Whther you buy the physical copy or digital copy, you’ll be able to download a separate version of the game simply by visiting the respective storefront. Physical purchasers will still need to have the disc in the drive in order to play. EA will also allow you to upgrade from a disc version to a purely digital version if you’ve bought a PlayStation 5 Digital Edition or Xbox Series S. In those cases, you’ll need to contact EA support at help.ea.com to validate your purchase using your account information.
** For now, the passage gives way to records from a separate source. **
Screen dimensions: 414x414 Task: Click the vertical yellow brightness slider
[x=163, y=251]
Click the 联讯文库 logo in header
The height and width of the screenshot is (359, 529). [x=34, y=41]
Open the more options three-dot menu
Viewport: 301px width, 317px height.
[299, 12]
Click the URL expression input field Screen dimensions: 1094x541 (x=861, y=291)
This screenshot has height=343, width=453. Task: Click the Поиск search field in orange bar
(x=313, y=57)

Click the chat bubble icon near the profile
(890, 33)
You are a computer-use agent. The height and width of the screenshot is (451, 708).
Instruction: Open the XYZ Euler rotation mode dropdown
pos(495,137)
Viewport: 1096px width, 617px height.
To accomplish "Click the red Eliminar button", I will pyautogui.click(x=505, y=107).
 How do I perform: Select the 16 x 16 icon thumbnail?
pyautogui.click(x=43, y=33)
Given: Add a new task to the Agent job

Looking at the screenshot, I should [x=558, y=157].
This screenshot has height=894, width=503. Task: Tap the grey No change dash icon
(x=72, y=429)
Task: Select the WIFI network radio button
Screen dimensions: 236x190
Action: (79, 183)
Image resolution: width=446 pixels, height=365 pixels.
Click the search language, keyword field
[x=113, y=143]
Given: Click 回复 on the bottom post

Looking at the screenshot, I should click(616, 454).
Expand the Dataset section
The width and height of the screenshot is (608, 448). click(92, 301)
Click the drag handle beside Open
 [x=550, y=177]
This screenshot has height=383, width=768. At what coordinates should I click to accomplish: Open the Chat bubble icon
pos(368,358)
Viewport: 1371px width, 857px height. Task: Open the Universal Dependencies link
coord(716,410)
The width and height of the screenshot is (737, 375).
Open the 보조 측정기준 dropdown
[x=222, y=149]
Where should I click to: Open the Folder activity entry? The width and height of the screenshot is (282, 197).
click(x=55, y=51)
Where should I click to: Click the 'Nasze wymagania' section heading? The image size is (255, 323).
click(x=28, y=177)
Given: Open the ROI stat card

There is a divide between the two generations of the game in terms of player progression. Progress that you make in FIFA 21 Ultimate Team and Volta Football are tied to your EA account that is associated with your PSN or Microsoft account. You can take this back and forth between generations and console. However, progress made in all other modes, including Online Seasons, Co-Op Seasons, Career Mode, Pro Clubs, will be locked to the platform and generation you’re playing on.
Compared to Microsoft’s Smart Delivery, EA’s Dual Entitlement is a time-limited upgrade offer, that in the case of FIFA 21 will start on 4th December and run through to the launch of FIFA 22. Obviously that game’s release date has not been confirmed, but would be expected to arrive in the usual late-September launch window that FIFA games have traditionally targeted.
In our current gen FIFA 21 review, Aran wrote:
On the pitch, FIFA 21 is an incremental improvement over FIFA 20, but doesn’t address some of the biggest issues with defending and the high-scoring matches this leads to. With Volta still missing a certain spark and Ultimate Team not really changing much, it’s the Football Manager-inspired Career mode that takes the biggest step forward. It’s still a good football game, but it feels like the real focus is on next-gen.